_Task directions:_ Extract the first line through the line containing "İletişim (399, 1422)" from the listing below, exactly as written.
- Opening Delimiter -
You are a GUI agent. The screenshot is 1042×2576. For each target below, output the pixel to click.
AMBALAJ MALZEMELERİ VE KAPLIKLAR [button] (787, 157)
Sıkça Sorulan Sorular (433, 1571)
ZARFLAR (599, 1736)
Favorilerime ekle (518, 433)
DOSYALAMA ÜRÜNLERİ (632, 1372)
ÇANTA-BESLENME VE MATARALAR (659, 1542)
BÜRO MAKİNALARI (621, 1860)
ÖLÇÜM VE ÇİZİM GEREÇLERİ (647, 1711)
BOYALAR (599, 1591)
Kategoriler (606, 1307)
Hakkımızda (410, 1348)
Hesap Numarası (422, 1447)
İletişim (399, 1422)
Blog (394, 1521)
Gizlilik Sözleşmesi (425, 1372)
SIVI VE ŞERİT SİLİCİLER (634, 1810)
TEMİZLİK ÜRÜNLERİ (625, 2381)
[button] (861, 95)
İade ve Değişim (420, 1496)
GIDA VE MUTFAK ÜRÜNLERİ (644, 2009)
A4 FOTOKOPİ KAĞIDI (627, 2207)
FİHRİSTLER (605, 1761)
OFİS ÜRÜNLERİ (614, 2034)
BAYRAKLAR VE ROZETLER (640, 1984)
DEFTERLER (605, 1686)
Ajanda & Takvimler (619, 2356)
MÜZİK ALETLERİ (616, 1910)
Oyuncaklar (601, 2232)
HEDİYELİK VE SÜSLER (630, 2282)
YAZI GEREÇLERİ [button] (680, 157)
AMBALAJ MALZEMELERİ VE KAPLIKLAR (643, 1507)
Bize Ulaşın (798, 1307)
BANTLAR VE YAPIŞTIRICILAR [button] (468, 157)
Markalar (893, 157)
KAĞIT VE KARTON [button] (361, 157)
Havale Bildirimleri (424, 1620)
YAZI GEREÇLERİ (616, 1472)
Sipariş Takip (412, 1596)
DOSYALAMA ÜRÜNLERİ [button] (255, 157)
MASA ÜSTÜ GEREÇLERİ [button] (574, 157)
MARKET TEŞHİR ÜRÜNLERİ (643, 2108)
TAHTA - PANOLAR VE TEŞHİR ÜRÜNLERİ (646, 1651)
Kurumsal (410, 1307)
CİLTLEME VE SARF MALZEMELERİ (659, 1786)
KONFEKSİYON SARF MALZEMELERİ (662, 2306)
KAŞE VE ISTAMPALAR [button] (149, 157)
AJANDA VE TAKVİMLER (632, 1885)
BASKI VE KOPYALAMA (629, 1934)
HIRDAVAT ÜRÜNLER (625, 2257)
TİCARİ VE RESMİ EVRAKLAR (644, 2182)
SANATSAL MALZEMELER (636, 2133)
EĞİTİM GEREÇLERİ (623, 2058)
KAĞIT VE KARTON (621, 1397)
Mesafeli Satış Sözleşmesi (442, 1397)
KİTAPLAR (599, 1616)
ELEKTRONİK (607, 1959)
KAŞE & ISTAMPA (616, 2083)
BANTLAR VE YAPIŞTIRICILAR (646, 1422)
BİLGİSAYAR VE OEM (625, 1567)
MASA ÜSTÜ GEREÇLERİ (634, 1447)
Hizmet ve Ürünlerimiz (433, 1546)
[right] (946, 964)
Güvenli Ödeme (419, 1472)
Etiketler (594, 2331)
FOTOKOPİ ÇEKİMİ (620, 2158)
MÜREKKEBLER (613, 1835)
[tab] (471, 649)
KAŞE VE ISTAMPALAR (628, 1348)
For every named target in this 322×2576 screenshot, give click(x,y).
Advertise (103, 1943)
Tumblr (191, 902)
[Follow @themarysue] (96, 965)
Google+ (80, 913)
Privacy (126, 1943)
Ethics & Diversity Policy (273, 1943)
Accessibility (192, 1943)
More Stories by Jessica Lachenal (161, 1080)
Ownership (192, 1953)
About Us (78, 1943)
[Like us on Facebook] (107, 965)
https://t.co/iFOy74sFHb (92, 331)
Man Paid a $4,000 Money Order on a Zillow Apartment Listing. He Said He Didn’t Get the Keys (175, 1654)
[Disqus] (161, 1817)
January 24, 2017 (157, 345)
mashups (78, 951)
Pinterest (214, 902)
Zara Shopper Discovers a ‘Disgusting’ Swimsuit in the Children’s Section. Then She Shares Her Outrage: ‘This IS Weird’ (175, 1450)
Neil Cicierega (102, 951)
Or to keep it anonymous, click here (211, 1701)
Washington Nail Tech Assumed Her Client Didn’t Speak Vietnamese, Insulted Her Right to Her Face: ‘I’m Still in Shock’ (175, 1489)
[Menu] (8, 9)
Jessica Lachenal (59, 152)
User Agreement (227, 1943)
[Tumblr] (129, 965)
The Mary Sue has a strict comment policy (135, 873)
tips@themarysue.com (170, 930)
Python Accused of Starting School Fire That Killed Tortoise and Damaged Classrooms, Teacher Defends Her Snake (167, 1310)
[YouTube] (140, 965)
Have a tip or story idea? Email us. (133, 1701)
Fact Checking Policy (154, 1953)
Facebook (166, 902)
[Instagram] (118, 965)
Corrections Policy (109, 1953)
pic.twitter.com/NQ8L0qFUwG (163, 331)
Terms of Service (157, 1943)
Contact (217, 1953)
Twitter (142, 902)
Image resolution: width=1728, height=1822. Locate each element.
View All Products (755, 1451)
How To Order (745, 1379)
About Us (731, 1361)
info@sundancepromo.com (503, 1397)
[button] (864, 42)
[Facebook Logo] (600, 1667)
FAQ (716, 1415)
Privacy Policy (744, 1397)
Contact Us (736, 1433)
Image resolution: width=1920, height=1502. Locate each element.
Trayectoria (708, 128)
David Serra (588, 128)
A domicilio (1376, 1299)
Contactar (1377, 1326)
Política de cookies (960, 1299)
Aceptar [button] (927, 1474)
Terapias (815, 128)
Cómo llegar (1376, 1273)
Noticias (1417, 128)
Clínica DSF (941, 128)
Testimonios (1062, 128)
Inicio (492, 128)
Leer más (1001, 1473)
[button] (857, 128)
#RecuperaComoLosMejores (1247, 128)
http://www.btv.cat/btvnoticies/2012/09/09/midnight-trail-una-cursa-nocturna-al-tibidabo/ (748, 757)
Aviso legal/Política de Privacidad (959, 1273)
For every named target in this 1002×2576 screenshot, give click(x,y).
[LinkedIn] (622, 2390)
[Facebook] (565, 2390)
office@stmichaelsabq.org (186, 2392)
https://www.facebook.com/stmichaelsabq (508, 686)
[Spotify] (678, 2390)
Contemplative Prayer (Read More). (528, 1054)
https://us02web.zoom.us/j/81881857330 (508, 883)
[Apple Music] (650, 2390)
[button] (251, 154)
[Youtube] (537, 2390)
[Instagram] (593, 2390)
- Closing Delimiter -
_Output:_
You are a GUI agent. The screenshot is 1042×2576. For each target below, output the pixel to click.
AMBALAJ MALZEMELERİ VE KAPLIKLAR [button] (787, 157)
Sıkça Sorulan Sorular (433, 1571)
ZARFLAR (599, 1736)
Favorilerime ekle (518, 433)
DOSYALAMA ÜRÜNLERİ (632, 1372)
ÇANTA-BESLENME VE MATARALAR (659, 1542)
BÜRO MAKİNALARI (621, 1860)
ÖLÇÜM VE ÇİZİM GEREÇLERİ (647, 1711)
BOYALAR (599, 1591)
Kategoriler (606, 1307)
Hakkımızda (410, 1348)
Hesap Numarası (422, 1447)
İletişim (399, 1422)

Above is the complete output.